The Virginia Tax Commissioner ruled that the state’s intangible expense add-back exception is not all inclusive and does not apply to the gross amount of royalty payments made to a taxpayer’s affiliate based solely on the gross amount of the payments shown on another state’s tax return. The taxpayer argued that the plain meaning of Va. Code Ann. § 58.1-402(B)(8)(a)(1) entitled it to exclude 100% of royalty payments made to its affiliates from the add-back provisions because the payments were subject to tax based on or measured by net income imposed by other states. The Tax Commissioner, however, ruled that when considering the statute in its entirety, the exception only applies to the portion of a taxpayer’s royalty payments to its affiliate that corresponds to the portion of such affiliate’s taxable income in other states, as evidenced by the actual apportionment percentages shown on such affiliate’s tax returns filed with those other states. The Tax Commissioner also ruled that where a state’s tax is based on gross receipts (i.e., New Jersey), the ratio to determine royalties eligible for the exception also must be based on gross receipts. Va. Pub. Doc. Rul. 13-226 (Dec. 17, 2013). This is one of four recent rulings issued by the Tax Commissioner discussing the application of Virginia’s add-back statute. See also, Va. Pub. Doc. Rul. No. 13-213 (Nov. 18, 2013); Va. Pub. Doc. Rul. No. 13-238 (Dec. 19, 2013); and Va. Pub. Doc. Rul. No. 13-239 (Dec. 19, 2013).

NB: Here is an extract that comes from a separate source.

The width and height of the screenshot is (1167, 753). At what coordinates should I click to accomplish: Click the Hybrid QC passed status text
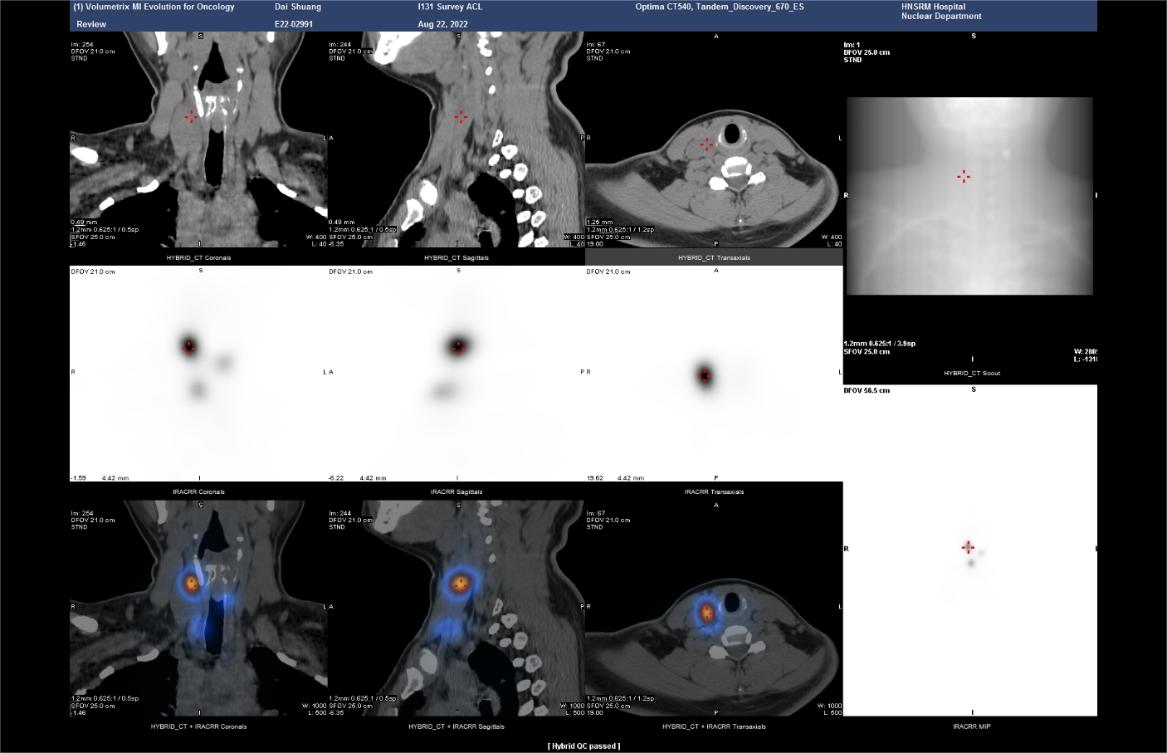coord(583,746)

By Scott Booth and Andrew Appleby

The Massachusetts Governor released his proposed fiscal year 2015 budget, which includes a tax provision that is targeted directly at the insurance industry. Currently, income earned by pass-through entities, such as partnerships, owned by licensed life or property and casualty insurers is excluded from Massachusetts income tax because the owners are subject to a premiums tax instead. The proposal would treat pass-through entities owned by insurance companies as corporate entities for Massachusetts tax purposes. A similar proposal had been discussed in the Multistate Tax Commission Financial Institutions Work Group but ultimately did not materialize. The provision would apply when an insurance company owns, directly or indirectly, at least 50% of an entity engaged in a non-insurance trade or business that would otherwise be treated as a partnership or disregarded entity. In that case, the net income that passes through to the insurance company with respect to the non-insurance trade or business would be taxed as if the partnership or disregarded entity were a corporation subject to the state’s corporate excise tax.